All the answers you may need about PTDs can be found here. Although this may help you understand more about a PTD we strongly advise that you seek financial advice before entering in to any agreement – even if it isn’t from us. But we’re always happy to help.
You will need to inform the Trustee as soon as possible about any change of circumstances.
There are fees charged by the Trustee for a PTD. There are two types of fees; Initial Trustee fee and a realisation fee (percentage of the amount that is paid in to the PTD). In addition there are also related costs which are called disbursements. These include legal registration costs.
The fees will be deducted from your monthly payments. The amount you pay is based on affordability after your essential expenditure has been considered in line with the Common Financial Statement.
A PTD will adverse affect your credit file and your ability to obtain future credit. A PTD will stay on your credit report for six years from the date it is agreed.
A PTD usually lasts four years. It may last longer than this in some circumstances such as if you miss your payments. If you’re a homeowner then you may be required to release equity in your home by remortgaging.
Generally, unsecured debts can normally be included in a PTD. The following details debts which are excluded from a PTD. These include student loans, money owed to someone who holds a security on your property (e.g. a mortgage or secured loan), debts incurred through fraudulent activity, hire purchases and fines.

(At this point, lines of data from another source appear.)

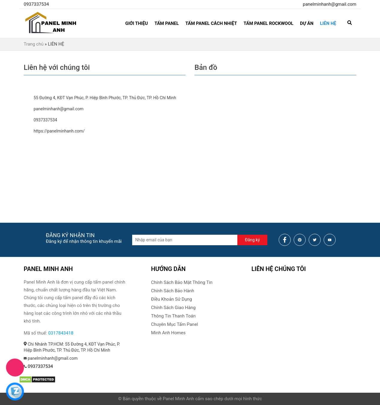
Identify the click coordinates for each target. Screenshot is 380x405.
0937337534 (36, 4)
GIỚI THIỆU (136, 23)
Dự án (306, 23)
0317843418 (60, 333)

When setting up a PTD your creditors can either agree or object once details to apply for it have been made publicly available. Once agreed any contact is usually managed by a Trustee. If you don’t follow the terms of the PTD then it may either be terminated or the Trustee can apply for your sequestration – or bankruptcy. Should the Trust Deed be terminated you will be liable for your outstanding unsecured debts and your creditors will be free to contact you directly.